— PROVIDED PASSAGE —

- - - - - - -

Thread: Problem with update on partitioned table

Problem with update on partitioned table

From

Alex Solovey

Date:

24 March 2008, 16:17:20

Hello,

We have pretty big production database (running PostgreSQL 8.3.1) with
many partitioned tables. In most cases, they work well (since 8.2.1 at
least) -- constraint exclusion is able to select correct partitions.
However, there is an exception: queries on partitioned tables using
PostgreSQL 'UPDATE Foo ... FROM Bar' syntax extension.

Here is a simple test case:
------------------
CREATE TABLE bar ( bar_id INT NOT NULL PRIMARY KEY );
INSERT INTO bar VALUES ( 1 ), ( 2 ), ( 3 );

CREATE TABLE foo (
      part     INT NOT NULL
     ,foo_data INT
     ,bar_id   INT NOT NULL REFERENCES bar( bar_id )

- - - - - - -

— SOURCE EXCERPT —
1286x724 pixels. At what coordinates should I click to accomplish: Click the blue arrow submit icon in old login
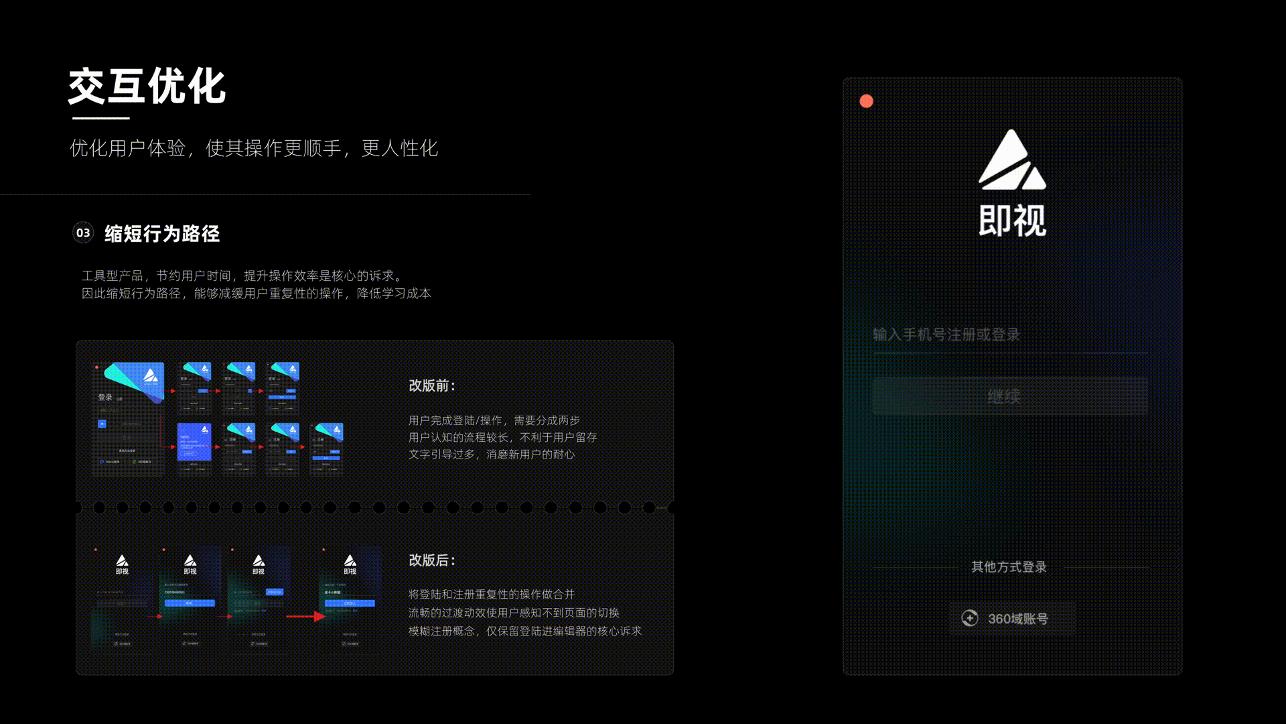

- - - - - - -

— WORK TO BE COMPLETED —
Answer these questions using the forum thread on updating a partitioned table:
1. Which PostgreSQL version does the production database run?
2. What kind of query is given as the exception where partitioned tables do not work well?
3. Which values does the test case insert into the bar table?

— FINISHED TASK —
1. PostgreSQL 8.3.1.
2. Queries on partitioned tables that use the PostgreSQL 'UPDATE Foo ... FROM Bar' syntax extension.
3. The values 1, 2, and 3.